Hiçbir savaşı ülkemizle bağlantısı olsun veya olmasın dünya genelinde konuşuyorum. Dünyadaki teknik gelişmelerin bugün dünyayı tehdit eder hale gelmesi kabul edilemez. Çünkü teknikteki gelişmeler insanlığı ortadan kaldırmaya yönelik durum arz etmeye başladı. Hayatı kolaylaştırıyor ama diğer taraftan ölüm kusan silahlar... Bu insanlık için hatta bütün canlı varlıklar için tehdit oluşturmaktadır.”

İSTİNAF MAHKEMELERİ

Osman Arslan, yasaya göre istinaf Mahkemelerinin 1 Haziran 2007'de kurulacağını anımsatarak, yeni ceza mevzuatının oturması için bu mahkemelerin kuruluşunun 1 Haziran 2010'a kadar ertelenmesini istediklerini kaydetti. Arslan, şöyle konuştu:

“Biz bu konudaki görüşümüzü açıkladık. Siyasi iradenin ne düşüneceğini bilemem. Değerlendirmeyi siyasi irade yapar, kararını verir. Mahkemeleri biz değil, siyasi irade kuracak. Siyasi irade uygulayacağına inanırsa 1 Haziran 2007'de istinaf mahkemeleri kurar. Ama bizim eleştirilerimizi dikkate alırsa uygulamaması gerekir onun takdiri onlara aittir. Yargı olarak sadece görüşümüzü açıklarız. Onun dışında bir şey yapmayız.”

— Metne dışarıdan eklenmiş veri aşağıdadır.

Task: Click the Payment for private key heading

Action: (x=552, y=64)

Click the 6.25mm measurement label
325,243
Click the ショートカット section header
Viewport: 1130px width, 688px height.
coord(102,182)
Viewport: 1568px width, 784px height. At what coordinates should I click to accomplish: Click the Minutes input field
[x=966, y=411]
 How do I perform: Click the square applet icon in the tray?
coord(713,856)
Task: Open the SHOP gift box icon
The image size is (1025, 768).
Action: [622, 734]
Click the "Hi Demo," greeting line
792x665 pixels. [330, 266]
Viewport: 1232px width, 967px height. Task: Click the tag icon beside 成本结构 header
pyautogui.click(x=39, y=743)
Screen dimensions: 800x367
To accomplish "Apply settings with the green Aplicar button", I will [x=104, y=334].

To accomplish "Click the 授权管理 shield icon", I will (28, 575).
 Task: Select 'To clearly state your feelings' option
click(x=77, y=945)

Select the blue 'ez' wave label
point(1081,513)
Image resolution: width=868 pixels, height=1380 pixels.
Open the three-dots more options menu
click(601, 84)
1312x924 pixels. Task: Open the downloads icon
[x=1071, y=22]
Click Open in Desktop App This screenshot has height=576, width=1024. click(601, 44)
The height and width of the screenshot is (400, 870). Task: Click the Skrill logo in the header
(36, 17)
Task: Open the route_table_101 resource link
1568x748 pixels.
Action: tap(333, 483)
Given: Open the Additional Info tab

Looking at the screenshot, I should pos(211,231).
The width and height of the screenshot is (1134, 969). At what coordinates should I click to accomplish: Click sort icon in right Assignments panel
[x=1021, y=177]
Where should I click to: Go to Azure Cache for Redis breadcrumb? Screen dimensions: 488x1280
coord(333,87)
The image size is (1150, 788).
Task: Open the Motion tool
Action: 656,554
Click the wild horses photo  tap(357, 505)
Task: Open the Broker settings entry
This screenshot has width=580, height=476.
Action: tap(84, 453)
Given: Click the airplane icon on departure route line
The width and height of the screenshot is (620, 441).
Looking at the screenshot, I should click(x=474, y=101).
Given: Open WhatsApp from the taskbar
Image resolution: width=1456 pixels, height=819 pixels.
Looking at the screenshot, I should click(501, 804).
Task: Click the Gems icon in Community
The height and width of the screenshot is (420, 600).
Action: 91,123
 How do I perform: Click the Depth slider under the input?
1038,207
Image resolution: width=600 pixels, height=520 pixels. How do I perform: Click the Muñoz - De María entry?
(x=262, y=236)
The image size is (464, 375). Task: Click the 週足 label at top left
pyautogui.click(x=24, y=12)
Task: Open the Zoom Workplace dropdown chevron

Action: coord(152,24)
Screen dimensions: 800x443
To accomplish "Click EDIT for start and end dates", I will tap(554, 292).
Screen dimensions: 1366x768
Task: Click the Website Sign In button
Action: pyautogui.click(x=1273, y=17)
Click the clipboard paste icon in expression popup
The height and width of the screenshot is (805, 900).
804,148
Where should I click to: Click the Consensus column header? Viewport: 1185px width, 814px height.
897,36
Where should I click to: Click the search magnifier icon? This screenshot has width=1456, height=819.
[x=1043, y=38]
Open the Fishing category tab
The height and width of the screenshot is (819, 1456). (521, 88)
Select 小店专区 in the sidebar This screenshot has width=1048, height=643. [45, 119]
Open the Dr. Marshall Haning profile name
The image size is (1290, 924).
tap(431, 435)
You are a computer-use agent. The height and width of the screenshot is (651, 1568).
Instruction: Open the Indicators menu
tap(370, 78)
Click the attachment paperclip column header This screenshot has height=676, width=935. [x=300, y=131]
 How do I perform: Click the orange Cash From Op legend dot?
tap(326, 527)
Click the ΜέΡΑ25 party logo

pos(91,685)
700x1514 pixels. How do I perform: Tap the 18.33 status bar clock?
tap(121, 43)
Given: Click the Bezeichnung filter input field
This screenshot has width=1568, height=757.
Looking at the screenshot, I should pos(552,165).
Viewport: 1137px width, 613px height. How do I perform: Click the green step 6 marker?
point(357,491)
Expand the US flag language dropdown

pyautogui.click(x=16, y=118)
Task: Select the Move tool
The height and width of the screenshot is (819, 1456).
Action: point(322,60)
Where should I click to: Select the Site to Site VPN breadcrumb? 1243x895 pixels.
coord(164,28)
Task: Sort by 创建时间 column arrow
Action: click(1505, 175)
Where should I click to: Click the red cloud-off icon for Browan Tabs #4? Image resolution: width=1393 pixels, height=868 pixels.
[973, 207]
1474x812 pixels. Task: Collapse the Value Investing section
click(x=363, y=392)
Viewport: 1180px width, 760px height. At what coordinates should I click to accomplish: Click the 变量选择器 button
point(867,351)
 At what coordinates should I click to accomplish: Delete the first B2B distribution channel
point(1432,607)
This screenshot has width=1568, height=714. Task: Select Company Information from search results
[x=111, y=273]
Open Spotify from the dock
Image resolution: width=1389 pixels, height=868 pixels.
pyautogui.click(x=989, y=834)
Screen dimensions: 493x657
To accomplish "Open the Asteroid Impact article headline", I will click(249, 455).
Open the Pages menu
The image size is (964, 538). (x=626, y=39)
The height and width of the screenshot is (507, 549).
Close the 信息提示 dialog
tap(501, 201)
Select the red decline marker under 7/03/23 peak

Yargıtay Başkanı Osman Arslan, Avrupa İnsan Hakları Mahkemesine (AİHM) yaptıkları ziyarete ilişkin soruyu yanıtlarken de ikili temasların faydalı olduğunu söyledi. “Hukukçuların lisanı ortaktır. Bir noktada anlaşırız” diyen Arslan, AİHM'de Türkiye aleyhine açılan davaların azaldığını sözlerine ekledi.